We have $3$ groups $A,B,C$.
We have to divide all the boys and the girls into these three groups such that in group $C$, there's exactly $6$ or $7$ members, there's atleast one girl, and the number of the boys must be greater than the number of girls.
in how many ways we can do that?
My attempt: I'm trying to split this problem into cases:
Case 1: in group $C$ theres $5$ boys and $1$ girl, or $6$ boys and $1$ girl. for the rest of the boys and girls I would have to choose a group for each one from $A,B$ so we get $2^{14}+2^{13}$.

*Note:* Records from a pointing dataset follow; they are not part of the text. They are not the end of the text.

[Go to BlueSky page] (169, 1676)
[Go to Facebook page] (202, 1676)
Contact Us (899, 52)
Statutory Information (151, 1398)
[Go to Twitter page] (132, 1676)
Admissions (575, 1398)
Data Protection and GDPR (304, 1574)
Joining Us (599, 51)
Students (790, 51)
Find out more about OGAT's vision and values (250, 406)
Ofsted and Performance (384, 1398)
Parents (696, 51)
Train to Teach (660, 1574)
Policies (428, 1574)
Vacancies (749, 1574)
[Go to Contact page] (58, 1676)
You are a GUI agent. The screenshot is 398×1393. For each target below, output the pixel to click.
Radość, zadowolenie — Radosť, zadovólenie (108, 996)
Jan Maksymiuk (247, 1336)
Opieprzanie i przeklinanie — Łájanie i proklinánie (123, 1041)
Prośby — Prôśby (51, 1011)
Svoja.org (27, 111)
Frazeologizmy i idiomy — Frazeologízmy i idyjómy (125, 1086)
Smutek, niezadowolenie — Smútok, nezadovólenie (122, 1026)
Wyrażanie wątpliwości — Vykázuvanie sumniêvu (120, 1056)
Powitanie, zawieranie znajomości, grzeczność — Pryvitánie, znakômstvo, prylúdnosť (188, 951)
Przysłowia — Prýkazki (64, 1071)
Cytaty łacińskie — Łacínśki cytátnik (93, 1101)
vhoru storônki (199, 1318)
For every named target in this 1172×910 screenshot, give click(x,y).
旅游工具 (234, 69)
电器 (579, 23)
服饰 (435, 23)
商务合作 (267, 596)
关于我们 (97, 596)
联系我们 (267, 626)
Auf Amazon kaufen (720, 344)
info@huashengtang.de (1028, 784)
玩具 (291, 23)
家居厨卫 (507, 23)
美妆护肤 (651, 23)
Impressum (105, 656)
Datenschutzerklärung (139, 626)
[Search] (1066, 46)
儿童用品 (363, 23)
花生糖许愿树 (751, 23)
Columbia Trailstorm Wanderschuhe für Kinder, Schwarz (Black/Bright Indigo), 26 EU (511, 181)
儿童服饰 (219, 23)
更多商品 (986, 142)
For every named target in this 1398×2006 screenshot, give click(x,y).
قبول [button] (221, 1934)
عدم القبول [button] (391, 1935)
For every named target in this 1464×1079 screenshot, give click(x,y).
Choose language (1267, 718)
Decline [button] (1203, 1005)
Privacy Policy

Case 2: in group $C$ theres $4$ boys and $2$ girls or $5$ boys and $2$ girls. so $2^{14}+2^{13}$.
Case 3: in group $C$ theres $4$ boys and $3$ girls: $2^{13}$.
Then I summed up all the results and got $57344$ ways and the answer was $50610$.
What am I missing?
Appreciate any help, thanks in advance.
Best Answer
It seems that the question is only about the possible combinations for group $C$.
This is where the answer 50610 comes from:
$$\binom{10}{5}\cdot\binom{10}{1} + \binom{10}{6}\cdot\binom{10}{1} + \binom{10}{4}\cdot\binom{10}{2} + \binom{10}{5}\cdot\binom{10}{2} + \binom{10}{4}\cdot\binom{10}{3} = 50610$$
For example: to choose 5 boys (out of 10) and 1 girl (out of 10) to put into group $C$ we have $\binom{10}{5}\cdot\binom{10}{1}$ possibilities.